To get started, use your search in Left sidebar to find file-splitter. Connect your file (or tool) to file-splitter ’s multiple input. You will get a string output that you can connect to any other tool. Any tool you connect to file-splitter (including tools further down the chain) will run once for each line in the input file.

In the example below, 2 parallel subfinder instances will run:

subfinder -d trickest.io

And

subfinder -d trickest.com
GIF of a custom made workflow of three nodes and running the splitter node

Trickest file-splitter in action

Tips

  1. Every tool connected to a file-splitter using a file connection (the orange one), will run separate instances for each line. To collect the outputs of every instance in one node, use a folder connection (the yellow one) like in the example above. You can use a script like recursively-cat-all to merge all outputs into one file, zip-to-out to compress the output folder (while maintaining the directory structure) into a zip archive, or write your own custom script.
  2. Assigning more machines to a workflow will allow the file-splitter nodes to run in parallel, resulting in a shorter workflow runtime and faster results.
  3. Currently, there is a 500-line limit on the file-splitter input. If you need more iterations, you should consider modifying the workflow structure. It could make more sense to use tools that can process files rather than individual strings. Check out the following section for more details on how to batch-process a file.

Batch-output

You can use file-splitter long with 2 more nodes to create an even more powerful pattern. This pattern allows you to split a file into smaller files (batches) with a specific number of lines in each batch, then pass these batches to the following nodes concurrently.

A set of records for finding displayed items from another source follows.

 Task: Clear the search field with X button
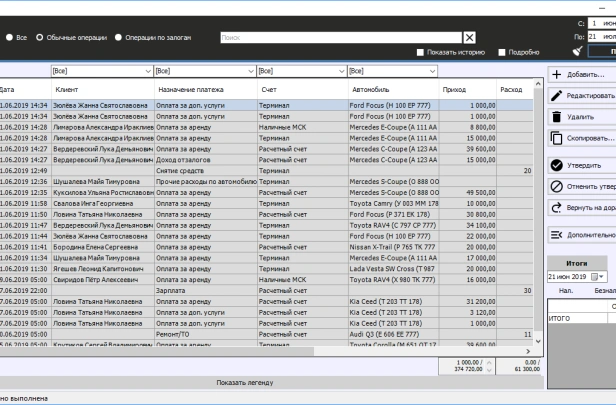(x=469, y=37)
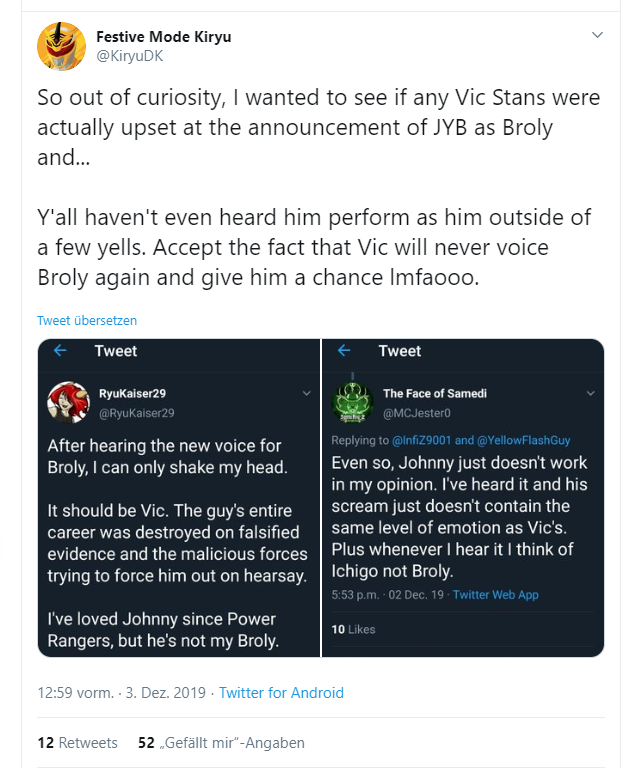The height and width of the screenshot is (768, 632).
Task: Expand the chevron next to RyuKaiser29's tweet
Action: [307, 393]
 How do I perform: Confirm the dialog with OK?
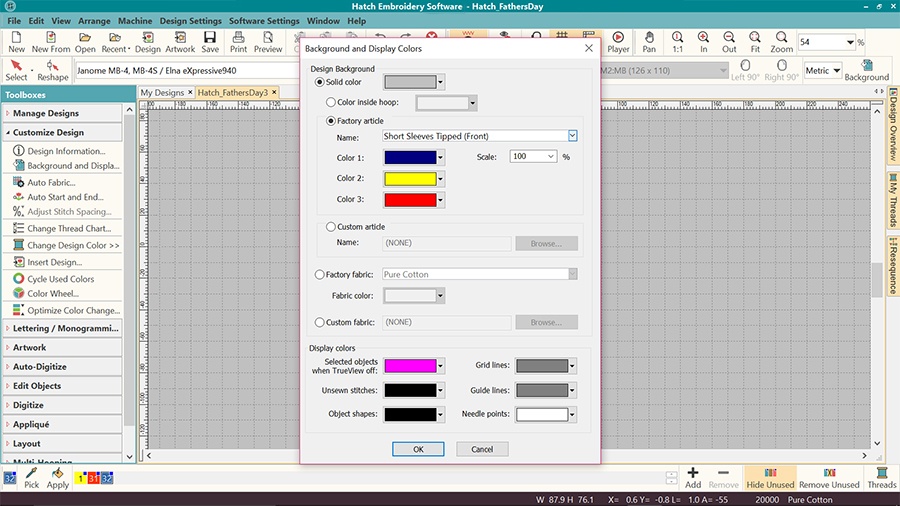click(418, 449)
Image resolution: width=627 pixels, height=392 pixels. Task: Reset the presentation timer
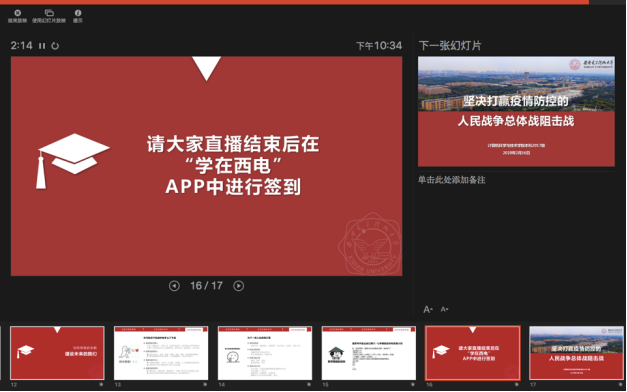point(55,46)
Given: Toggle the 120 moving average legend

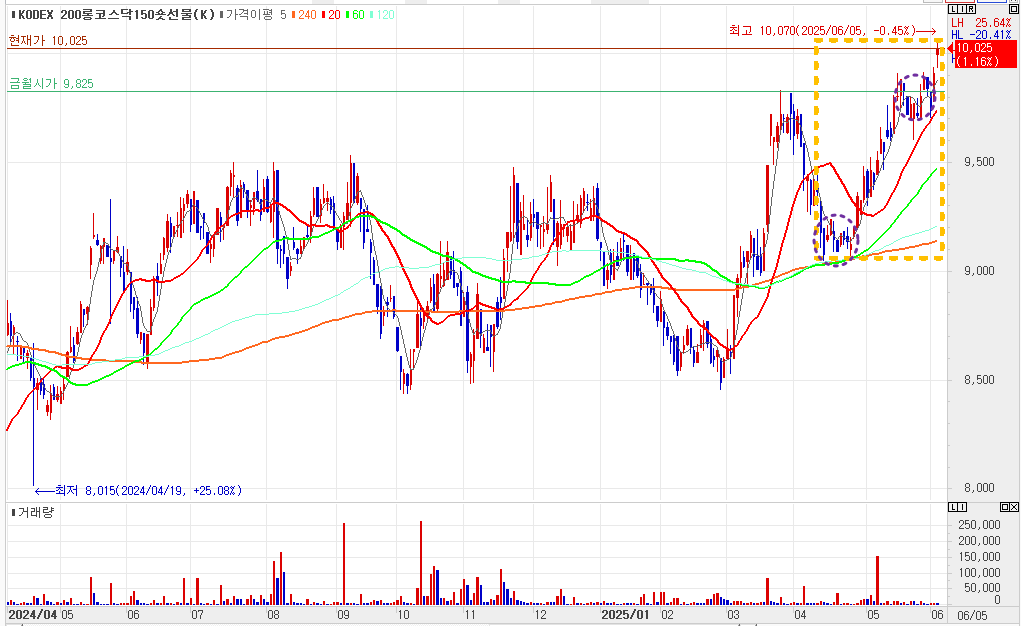Looking at the screenshot, I should (x=384, y=15).
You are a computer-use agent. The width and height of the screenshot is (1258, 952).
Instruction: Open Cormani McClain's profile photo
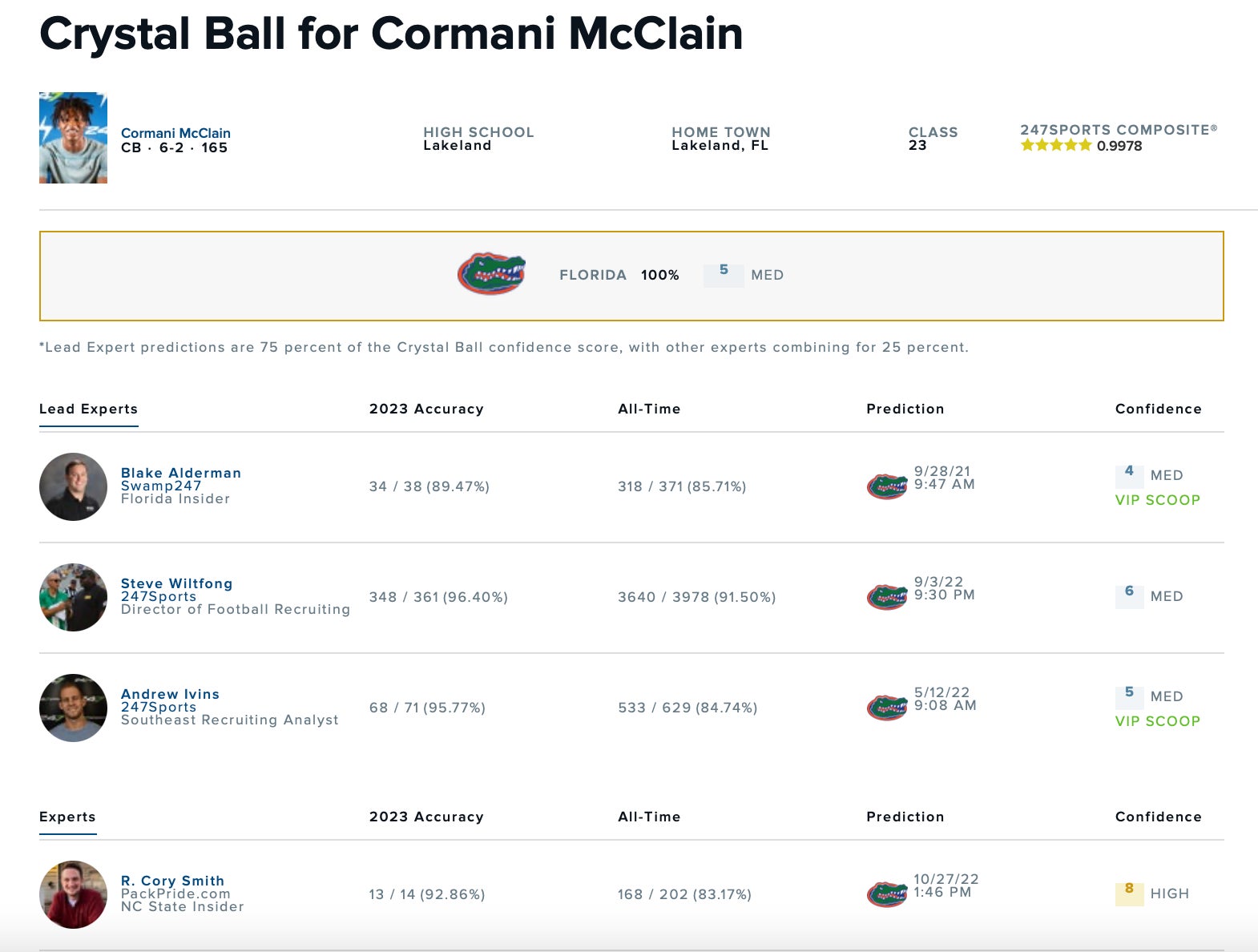point(73,138)
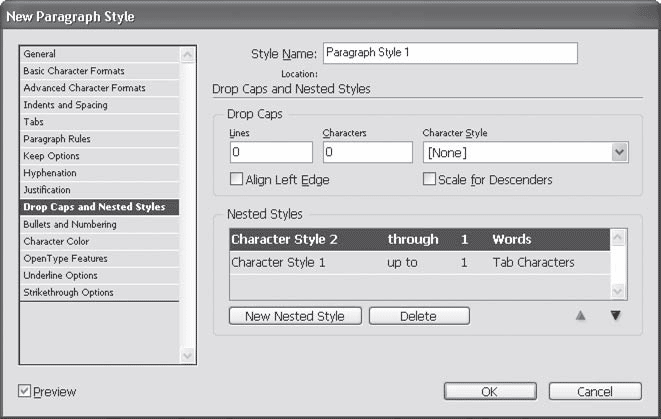The width and height of the screenshot is (661, 419).
Task: Click in the Style Name field
Action: click(450, 53)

Screenshot of the workflow editor with three nodes and file splitter node interconnected

Trickest batch-output

Start by dragging the required nodes (generate-line-batches, file-splitter, and batch-output) from the Left sidebar and connect them as shown in the image, and connect them to your desired tool.

The way this works is as follows:

  • generate-line-batches calculates line ranges based on the number of lines in the file and the specified batch size.
  • file-splitter passes the line ranges one by one to batch-output.
  • batch-output extracts the specified line range from the file into a batch and passes each batch concurrently to the following nodes.

Tips

  1. The default batch size is 100 lines. If you want to change it, edit the BATCH_SIZE variable at the top of the generate-line-batches script.
  2. All the file-splitter tips apply here as well. Give them a read!